Short task 1>
Answer these questions using the passage on narration in Johnny Got His Gun.
(a) In what voice is the novel told?
(b) What pronoun does the narrating voice insist on using for Joe?
(c) What term is given for this kind of narration?

:::::

Who is the narrator, can she or he read minds, and, more importantly, can we trust her or him?
Third Person (Limited Omniscient) / Joe
Despite the fact that we're always inside Joe's head, Johnny Got His Gun is told in a third-person voice, meaning that Joe never refers to himself as "I" except in direct thoughts. It's a bit strange, because clearly we are getting Joe's perspective on things, yet there's still this odd narrating voice that insists on referring to Joe as "he."
In fact, a lot of the time, we're getting what are clearly Joe's thoughts through this third-person filter. Like here: "Oh Jesus Christ they'd cut off his left arm" (3.6). Or here: "Maybe nothing was real not even himself oh god and wouldn't that be wonderful" (8.15). The narrator isn't the one who thinks "Oh Jesus Christ" or "oh god and wouldn't that be wonderful," and yet it's not a direct thought, because then it would read: "Oh Jesus Christ they'd cut off my left arm."
This is what people who spend a lot of time in libraries call free indirect discourse.

:::::

Short task 2> Echo the entries, beginning with the first entry and ending with the line that contains "Find (659, 1720)". Include both of those lines.

Text and element pointing records
:::::

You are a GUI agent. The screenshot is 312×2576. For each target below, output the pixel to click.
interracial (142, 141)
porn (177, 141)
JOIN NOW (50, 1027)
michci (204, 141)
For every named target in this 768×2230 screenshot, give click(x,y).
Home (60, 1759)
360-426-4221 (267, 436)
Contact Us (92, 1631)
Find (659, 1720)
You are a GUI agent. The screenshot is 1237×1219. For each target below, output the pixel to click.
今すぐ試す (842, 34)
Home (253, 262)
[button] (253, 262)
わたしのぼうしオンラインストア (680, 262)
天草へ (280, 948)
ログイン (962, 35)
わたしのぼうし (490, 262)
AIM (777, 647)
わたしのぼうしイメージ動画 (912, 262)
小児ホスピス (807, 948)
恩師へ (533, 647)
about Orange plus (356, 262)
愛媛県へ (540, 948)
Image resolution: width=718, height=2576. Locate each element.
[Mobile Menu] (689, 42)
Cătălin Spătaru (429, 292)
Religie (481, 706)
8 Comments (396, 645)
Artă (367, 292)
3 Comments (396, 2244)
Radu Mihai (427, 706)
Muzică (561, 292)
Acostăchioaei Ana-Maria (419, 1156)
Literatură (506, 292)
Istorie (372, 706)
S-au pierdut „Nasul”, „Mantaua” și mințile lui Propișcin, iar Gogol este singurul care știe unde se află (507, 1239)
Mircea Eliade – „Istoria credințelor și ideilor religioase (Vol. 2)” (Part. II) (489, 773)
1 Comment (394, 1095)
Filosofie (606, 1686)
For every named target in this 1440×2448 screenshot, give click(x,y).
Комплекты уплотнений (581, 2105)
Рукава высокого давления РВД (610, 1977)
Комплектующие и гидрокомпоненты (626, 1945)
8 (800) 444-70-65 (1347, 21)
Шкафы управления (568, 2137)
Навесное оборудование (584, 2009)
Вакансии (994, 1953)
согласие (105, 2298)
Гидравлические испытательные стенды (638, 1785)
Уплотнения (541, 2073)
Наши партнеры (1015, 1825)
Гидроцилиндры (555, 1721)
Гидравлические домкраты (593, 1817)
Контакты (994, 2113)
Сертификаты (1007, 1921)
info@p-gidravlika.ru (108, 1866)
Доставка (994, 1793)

:::::

Task output 1>
(a) A third-person voice (limited omniscient).
(b) "He."
(c) Free indirect discourse.

Task output 2>
You are a GUI agent. The screenshot is 312×2576. For each target below, output the pixel to click.
interracial (142, 141)
porn (177, 141)
JOIN NOW (50, 1027)
michci (204, 141)
For every named target in this 768×2230 screenshot, give click(x,y).
Home (60, 1759)
360-426-4221 (267, 436)
Contact Us (92, 1631)
Find (659, 1720)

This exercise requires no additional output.